Bei der Filmemacherin Regina Schilling war es zu Hause nicht anders. Man versammelte sich vor dem TV-Gerät, jedes Mitglied auf seinem angestammten Platz. Ablenkung und Zerstreuung für Zeiten, in denen Effizienzfieber und Verdrängung grassierten. Das Sedativum wirkte gleichwohl unterschiedlich gut. Der Vater, ein Drogist, starb mit 48 Jahren früh – zermürbt von einem Arbeitsleben, das den ersehnten sozialen Aufstieg nur um den Preis der Verschuldung brachte.

Kulenkampffs Schuhe ist ein Filmessay, der mit Archivbildern arbeitet. Die Familienbilder der Schillings gehen mit Ausschnitten aus Sendungen Kulenkampffs und zweier anderer beliebter Showmaster, Hans Rosenthal und Peter Alexander, eine Korrespondenz ein. Drei Männer im selben Alter wie der Vater der Filmemacherin, deren Biografien durch den Zweiten Weltkrieg mitgeformt wurden.

Zur Sprache kam das nie: nicht innerhalb der Familie, nicht in den Shows – höchstens in kurzen Rissen, in denen das Bodenlose kurz aufscheint. Schilling hält den Fluss an und fügt den Bildern den Kontext, den Personen ihre Geschichte wieder hinzu. Bei Rosenthal, der als Jude im Untergrund von Berlin überlebt hatte, werden in der Show einmal Scherben wieder wie durch Magie zusammengeklebt.

Am Samstag wurde Kulenkampffs Schuhe bei der Duisburger Filmwoche mit dem 3sat-Preis ausgezeichnet. Die Jury klagte bei ihrer Laudatio ein, den Zugang zu den Archiven des Fernsehens zu erleichtern, da dieser gegenwärtig mit hohen finanziellen Auflagen verbunden ist. Ein wichtiger Hinweis – nicht nur, weil es neben Schillings klugem Film über das Ungesagte im Unterhaltungsprogramm noch weitere spannende Archivfilme zu sehen gab.

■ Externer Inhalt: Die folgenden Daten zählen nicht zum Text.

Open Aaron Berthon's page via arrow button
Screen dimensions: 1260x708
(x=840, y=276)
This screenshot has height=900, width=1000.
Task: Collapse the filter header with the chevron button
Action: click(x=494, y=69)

Wie es gelingt, mittels Archiven eine Perspektive auf die Gegenwart zu eröffnen, zeigen etwa auch Ruth Beckermanns Waldheims Walzer und Der Funktionär von Andreas Goldstein. Beide Filme erzählen von ideologischen Verformungen, in beiden geht es auch um eine Form der Verleugnung. Bei Goldstein wird die Spurensuche noch um einen persönlichen Aspekt bereichert. Klaus Gysi, der ehemalige Kulturminister der DDR, ist sein eigener Vater. Ein Vater, der wie der Staat, dem er diente, im Nebel der Geschichte verschwand.

Nebel der Geschichte

Werner Ružička, der Leiter der Filmwoche, bringt im STANDARD-Gespräch das Bild von Walter Benjamins Engel der Geschichte ins Spiel, der sein Antlitz der Vergangenheit zuwendet: "Die Menge an Material und Bildern wird zwar immer größer, doch den Filmen von Schilling oder Beckermann gelingt es eindrucksvoll, den Nebel fortzublasen. Sie schaffen in der Montage eine alternative mediale Form, mit der sie Wirklichkeit vermitteln – und zwar so, dass man sie tatsächlich begreifen kann." Solche Filme lieferten sogar einen Ansatz dafür, wie sich der Wiederholungszwang der Politik vermeiden ließe.

Ružička, der die Geschicke des diskursintensiven Festivals über 33 Jahre hinweg geleitet hat, wechselt nach dieser Ausgabe in den Ruhestand. Man darf hier ausnahmsweise vom Ende einer Ära sprechen: Denn anders als auf größeren Doku-Festivals, bei denen in den letzten Jahrzehnten vor allem der Marktbereich anwuchs, blieb in Duisburg der Fokus auf Austausch und Auseinandersetzung. Nach jeder Vorführung gibt es ausgiebige Debatten, die in meist launig verfassten Protokollen festgehalten werden – mithin ein weiteres Archiv bilden.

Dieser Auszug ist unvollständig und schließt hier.